色々と見所のある「愛を読むひと」は人によってそれぞれ印象に残るパートは色々あるだろうが、私の印象に残った挿話の一つが、文盲のハンナが獄中で自力で本を読めるようになりたいと決心し、独学で語学の勉強をするところだ。ハンナはマイケルが朗読してくれたチェーホフの「子犬を連れた貴婦人」を聞きながら、その声と刑務所の図書館から借りてきた原作をつき合わせることで、どの音がどの文字と対応するのか、どの単語がどういう発声をするのかを逐一確かめながら読み (聞き) 進め、徐々に文字を覚えて行く。
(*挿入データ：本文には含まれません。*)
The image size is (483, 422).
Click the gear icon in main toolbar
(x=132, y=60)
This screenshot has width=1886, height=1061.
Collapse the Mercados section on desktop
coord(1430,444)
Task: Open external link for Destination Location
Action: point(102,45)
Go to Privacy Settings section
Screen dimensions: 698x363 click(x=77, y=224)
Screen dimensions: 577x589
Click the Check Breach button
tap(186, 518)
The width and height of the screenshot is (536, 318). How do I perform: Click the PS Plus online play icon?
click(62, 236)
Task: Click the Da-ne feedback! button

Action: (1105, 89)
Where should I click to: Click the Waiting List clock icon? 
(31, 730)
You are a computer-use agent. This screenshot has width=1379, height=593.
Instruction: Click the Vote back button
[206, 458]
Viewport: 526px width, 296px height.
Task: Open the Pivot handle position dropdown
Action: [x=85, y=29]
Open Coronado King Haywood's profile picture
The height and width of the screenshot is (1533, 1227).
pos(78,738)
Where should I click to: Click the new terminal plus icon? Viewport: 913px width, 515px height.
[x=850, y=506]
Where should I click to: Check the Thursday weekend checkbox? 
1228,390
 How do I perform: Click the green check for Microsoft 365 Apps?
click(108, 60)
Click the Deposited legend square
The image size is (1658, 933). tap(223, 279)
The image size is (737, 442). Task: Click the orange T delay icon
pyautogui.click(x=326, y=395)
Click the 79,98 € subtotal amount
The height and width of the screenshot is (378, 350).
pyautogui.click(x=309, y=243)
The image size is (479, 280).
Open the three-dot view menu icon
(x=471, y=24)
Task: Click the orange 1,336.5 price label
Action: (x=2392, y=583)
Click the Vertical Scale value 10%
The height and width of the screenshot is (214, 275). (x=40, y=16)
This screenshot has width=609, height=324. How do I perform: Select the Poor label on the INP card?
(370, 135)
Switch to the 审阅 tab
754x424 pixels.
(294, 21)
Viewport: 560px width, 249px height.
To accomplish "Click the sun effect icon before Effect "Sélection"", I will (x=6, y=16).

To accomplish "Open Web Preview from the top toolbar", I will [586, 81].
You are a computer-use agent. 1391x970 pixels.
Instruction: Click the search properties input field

刑務所のように時間があるからこそできる気の遠くなる作業であるが、それでも着実にハンナは文字を習得して行く。それこそが物語に対する愛情の証明だ。


一方、邦題の「愛を読むひと」というのは、まったく正しくない。結局マイケルは愛に殉じることができず、それに代わる手段としてハンナに物語を読むことになったのだ。前半の蜜月時代にハンナに本を朗読してあげるのは、単に頼まれたから、あるいは本を読めばエッチができるという躾と褒美の関係に近く、後半の刑務所にいるハンナに朗読テープを送り届ける行為は、愛というよりは感覚としてはむしろ贖罪だろう。いずれにしても、私が日本にいる映画ファンだったら、タイトルに「愛」がついただけで、それだけでほとんど興味をなくす。こんな十年一日のように進歩のないタイトルの付け方はもういい加減やめてくれないかと心から思う。数%の女性の興味を惹くことはできるかもしれないが、数十%の男性の興味を失うことになるのは賭けてもいい。


上映が終わってエンド・クレジットが流れ始めると、製作にシドニー・ポラックとアンソニー・ミンゲラという二人の主として演出家として知られる名前が揃って現れてあっと思わせられる。二人とも昨年続け様に死去しているのだった。映画が墓地のシーンで終わっているのは何かの暗合か、それとも意図したことなのかという思いにとらわれた。